Only light fireworks in open areas
Clear, open spaces are the only safe environment to light fireworks. You should have a clear path to get out of the way once fireworks are lit, and remember to avoid trying to relight fireworks that have not fully ignited, since there is a higher chance for injuries caused by projectile materials.
Keep a bucket of water or hose close by
Any firework that has been lit should be doused with water to be sure that it has fully gone out before being put in the trash.
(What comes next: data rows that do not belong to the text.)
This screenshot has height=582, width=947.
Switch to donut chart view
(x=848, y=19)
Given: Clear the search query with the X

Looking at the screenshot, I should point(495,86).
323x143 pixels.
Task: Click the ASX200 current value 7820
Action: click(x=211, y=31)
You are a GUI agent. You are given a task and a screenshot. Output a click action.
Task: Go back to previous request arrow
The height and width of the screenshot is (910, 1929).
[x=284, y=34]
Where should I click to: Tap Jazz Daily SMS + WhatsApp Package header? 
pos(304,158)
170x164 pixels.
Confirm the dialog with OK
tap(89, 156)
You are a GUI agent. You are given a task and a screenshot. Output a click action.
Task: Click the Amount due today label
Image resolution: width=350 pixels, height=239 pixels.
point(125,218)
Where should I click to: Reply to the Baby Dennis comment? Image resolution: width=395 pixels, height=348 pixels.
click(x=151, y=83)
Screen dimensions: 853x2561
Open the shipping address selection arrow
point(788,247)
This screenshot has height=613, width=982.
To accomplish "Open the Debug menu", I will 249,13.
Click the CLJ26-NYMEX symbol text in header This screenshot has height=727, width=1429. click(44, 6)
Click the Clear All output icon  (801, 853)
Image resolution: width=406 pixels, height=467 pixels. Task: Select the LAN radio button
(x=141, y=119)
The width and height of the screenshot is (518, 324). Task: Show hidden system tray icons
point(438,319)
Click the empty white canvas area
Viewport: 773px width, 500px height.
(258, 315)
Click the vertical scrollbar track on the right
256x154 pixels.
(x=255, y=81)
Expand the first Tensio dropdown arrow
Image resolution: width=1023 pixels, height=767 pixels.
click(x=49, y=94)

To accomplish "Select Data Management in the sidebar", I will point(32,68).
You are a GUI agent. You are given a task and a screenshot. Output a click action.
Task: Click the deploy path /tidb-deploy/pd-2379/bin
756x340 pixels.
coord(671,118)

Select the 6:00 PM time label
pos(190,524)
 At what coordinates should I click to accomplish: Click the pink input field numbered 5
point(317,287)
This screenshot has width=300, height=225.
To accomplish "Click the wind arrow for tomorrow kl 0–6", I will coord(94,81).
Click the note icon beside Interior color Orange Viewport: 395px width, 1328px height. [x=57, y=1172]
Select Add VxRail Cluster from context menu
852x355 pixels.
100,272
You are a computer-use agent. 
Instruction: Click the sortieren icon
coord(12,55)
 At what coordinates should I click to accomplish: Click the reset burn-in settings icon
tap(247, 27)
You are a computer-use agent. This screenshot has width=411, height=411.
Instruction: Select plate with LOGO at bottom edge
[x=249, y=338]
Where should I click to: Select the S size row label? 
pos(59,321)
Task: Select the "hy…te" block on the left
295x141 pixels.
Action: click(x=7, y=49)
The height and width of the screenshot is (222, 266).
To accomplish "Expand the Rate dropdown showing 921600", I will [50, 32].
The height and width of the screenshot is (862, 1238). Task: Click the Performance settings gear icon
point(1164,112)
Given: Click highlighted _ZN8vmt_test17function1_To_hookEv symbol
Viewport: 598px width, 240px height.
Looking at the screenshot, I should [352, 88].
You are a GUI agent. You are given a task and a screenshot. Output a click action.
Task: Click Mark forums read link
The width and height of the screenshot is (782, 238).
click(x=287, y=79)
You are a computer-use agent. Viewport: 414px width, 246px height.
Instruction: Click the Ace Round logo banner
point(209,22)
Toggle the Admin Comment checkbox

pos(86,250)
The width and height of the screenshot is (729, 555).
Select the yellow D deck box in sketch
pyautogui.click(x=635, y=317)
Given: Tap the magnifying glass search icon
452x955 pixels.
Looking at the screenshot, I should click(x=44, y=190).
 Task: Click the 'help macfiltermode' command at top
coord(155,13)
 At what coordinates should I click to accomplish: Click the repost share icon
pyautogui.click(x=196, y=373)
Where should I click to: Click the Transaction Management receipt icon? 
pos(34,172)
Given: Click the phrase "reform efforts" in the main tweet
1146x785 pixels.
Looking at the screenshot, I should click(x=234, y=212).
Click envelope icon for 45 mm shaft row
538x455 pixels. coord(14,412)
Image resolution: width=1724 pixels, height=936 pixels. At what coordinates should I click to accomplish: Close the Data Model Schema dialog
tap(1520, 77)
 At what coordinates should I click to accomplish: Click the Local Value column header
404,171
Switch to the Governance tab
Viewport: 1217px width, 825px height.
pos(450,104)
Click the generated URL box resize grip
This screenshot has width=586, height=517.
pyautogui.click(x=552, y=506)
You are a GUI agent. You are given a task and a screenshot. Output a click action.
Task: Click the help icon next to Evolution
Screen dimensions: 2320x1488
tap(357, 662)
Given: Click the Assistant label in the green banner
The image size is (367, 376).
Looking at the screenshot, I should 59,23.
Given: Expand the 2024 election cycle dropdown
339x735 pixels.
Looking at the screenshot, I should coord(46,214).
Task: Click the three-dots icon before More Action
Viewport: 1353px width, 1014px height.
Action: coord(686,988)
Keeping plenty of water nearby will help you remember to douse any burned fireworks and allow for a quick response in the event of a fire.
Never carry fireworks in your pocket
Fireworks can leave a combustible residue on clothing, so you won’t want to hold them in your pocket.
If accidents do happen with seasonal fireworks, Grossman Burn Center at West Hills Hospital offers comprehensive burn care with inpatient and outpatient services including intensive care and hyperbaric therapy. To connect with West Hills Hospital for a closer look at our emergency care and burn services, visit our website or call us at (818) 676-4321.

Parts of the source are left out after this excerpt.